It's the call that many HR professionals dread: a manager reporting that enough is enough, and the underperformer in their team has got to go. You check the employee's personnel file and find no prior warnings and three years of glowing appraisals. This may be hauntingly familiar for many in the profession.
Underperformance often flies under the radar, unaddressed for prolonged periods until near breaking point – by which time it is too early to fairly dismiss and often too late to repair faith in the employee's ability to do the job.
So how can employers avoid getting here, and what are some of the top tips for employers managing the process?
It may seem obvious, but the importance of truly understanding what the problem is cannot be underestimated. Sometimes there is a fine line between poor performance and those matters more properly characterised as misconduct. Perhaps oversimplifying slightly, is it a case of something the employee "can't do" (usually poor performance) or "won't do" (typically misconduct)?
Identifying the problem is rarely a conclusion that can be reached in isolation. In most cases, the issue which comes to light is often the outward effect of an underlying problem. Getting to the root cause will help to ensure that the right support can be provided and the right targets can be set.
Understanding the issues will also inform the investigations that will need to be carried out as a precursor to any formal action.
It can be daunting for managers to confront employees, and many may prefer to avoid a time consuming performance management process.
The problem is that these issues rarely go away on their own. Addressing performance issues as soon as they arise can have positive effects, both practically and legally. For example:
Having an accurate written record of concerns of underperformance can be crucial. Not only will this help to substantiate often contested areas of concern, but clear written records will also help to demonstrate that where more formal steps may be necessary, those issues have not come out of the blue.

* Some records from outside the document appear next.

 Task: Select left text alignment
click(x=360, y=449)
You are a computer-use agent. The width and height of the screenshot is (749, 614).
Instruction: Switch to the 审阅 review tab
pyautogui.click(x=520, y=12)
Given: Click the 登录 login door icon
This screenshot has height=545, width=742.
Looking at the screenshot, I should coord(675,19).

No one would want to encourage managers to take note of any and every mistake an employee may make, but regular reviews followed up with a note on the action points (for both employee and manager) can be a simple and effective way of tracking performance concerns.
In a more formal setting, appraisals can be a useful way of facilitating a discussion about performance. Some may see appraisals as a 'box ticking' exercise, but it is vital that the appraisal process is reflective of what is actually happening. Employees faced with allegations of underperformance will almost always refer back to prior appraisals and ask: if it was so bad, why was it not raised before? This immediately puts an employer on the back foot.

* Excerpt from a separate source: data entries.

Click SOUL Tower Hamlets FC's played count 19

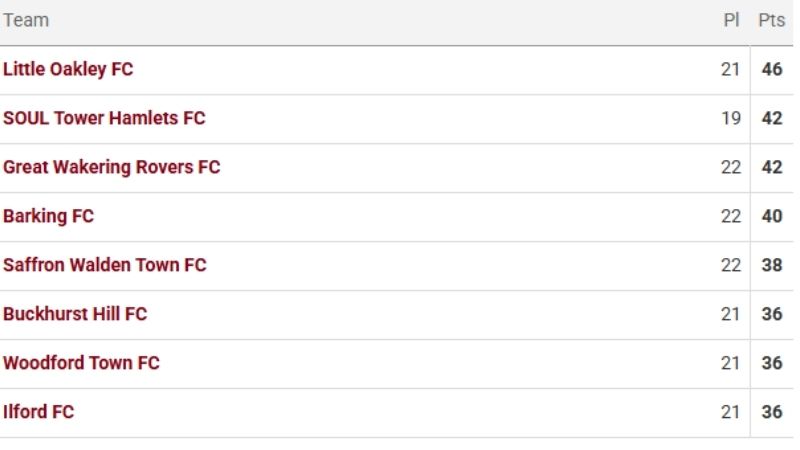(x=731, y=118)
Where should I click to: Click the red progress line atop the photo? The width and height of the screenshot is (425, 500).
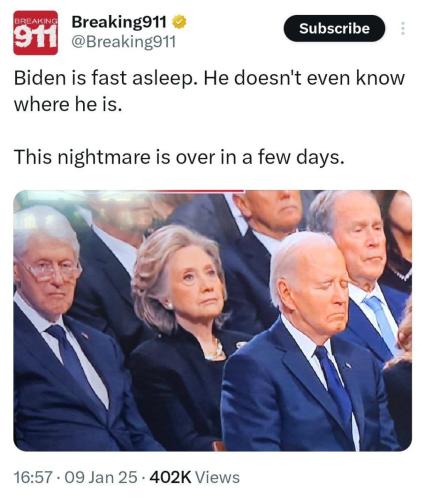[199, 191]
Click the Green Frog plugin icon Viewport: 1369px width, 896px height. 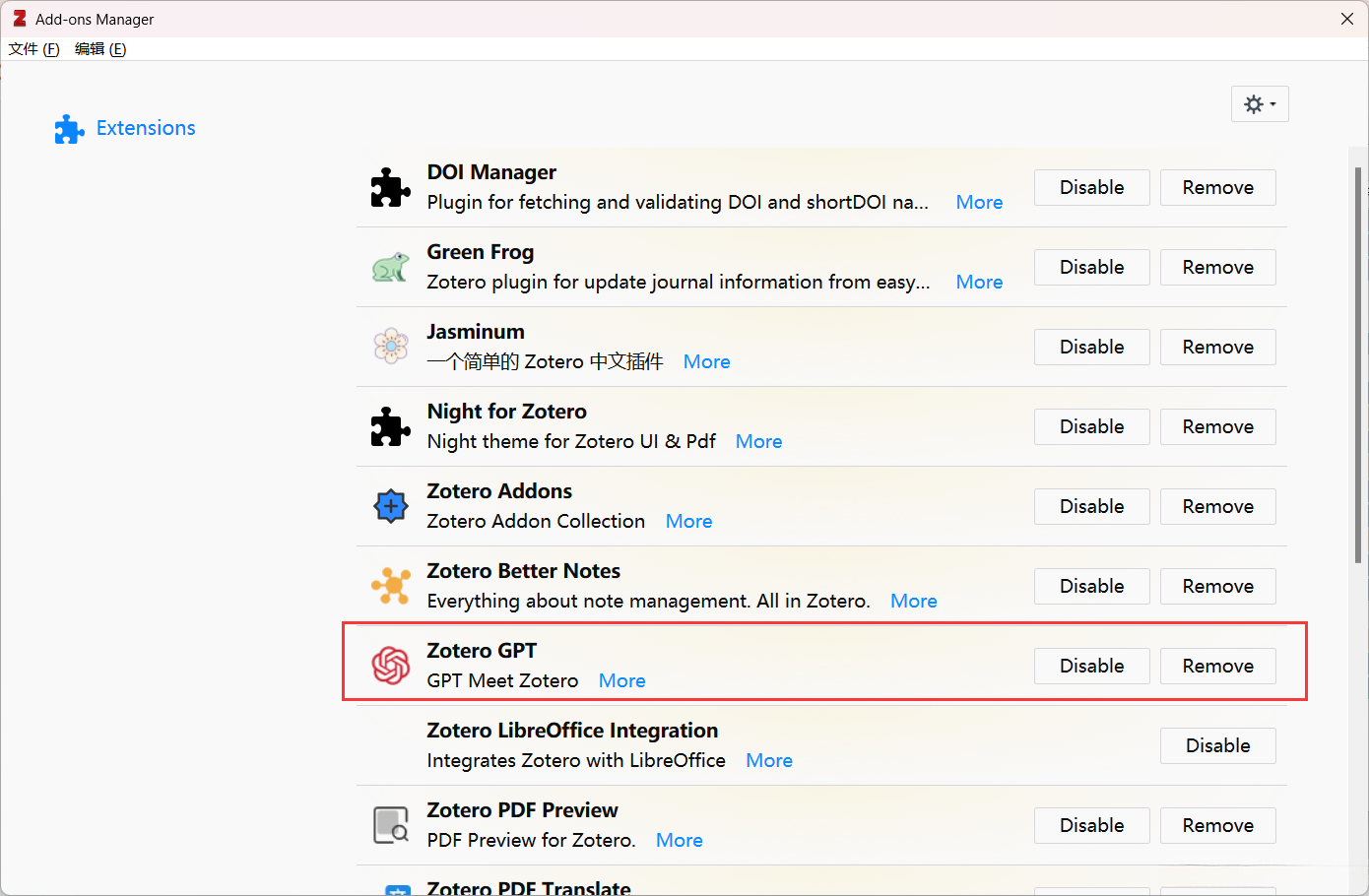390,267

Whilst always better to address issues as they arise, an annual appraisal process may be the only time employee and manager discuss performance and progress and so it is an opportunity not to be missed.
People management is a skill. Often undervalued, and rarely ever-present, it can be the difference between a happy team and a dysfunctional one.
Managers do not tend to start with all the skills they need to address what are often highly emotional and complex issues that underlie performance concerns. Empowering managers with the skills and confidence to properly manage underperformance can have a significant value. Ensuring managers are properly trained, and understand when to discuss their concerns with HR is an integral part of this.
In most cases concerns about performance can be addressed and redressed quickly and simply. However there are those more challenging cases where poor performance, and the management of the process, is more longstanding and complex.
It is important to be alive to underlying issues which may sit beneath underperformance. Is an employee's performance sub-par because of ill-treatment by other colleagues? Is the employee experiencing problems outside of work? Or is poor performance one manifestation of an underlying health issue or disability? Knowing what this may be will ensure that the process which is followed is adapted accordingly.
Be aware too of the hurdles that often arise in managing the procedure itself. Grievances and sickness absence, genuine or otherwise, are common features of performance management exercises. Avoiding assumptions is important, as each situation will need to be considered carefully and genuinely on a case by case basis.
Even where an employee does not have two years' service (and as a result does not yet have the legal right not to be unfairly dismissed) prudent employers should take steps to keep thorough written records, train their managers and be mindful of underlying concerns that could be at the root of an employee's underperformance. Acting promptly to address any performance-related issues and following a carefully managed process can save significant costs in the long-term (both from a financial and management time perspective) by strengthening an employer's legal position and minimising the risk of claims.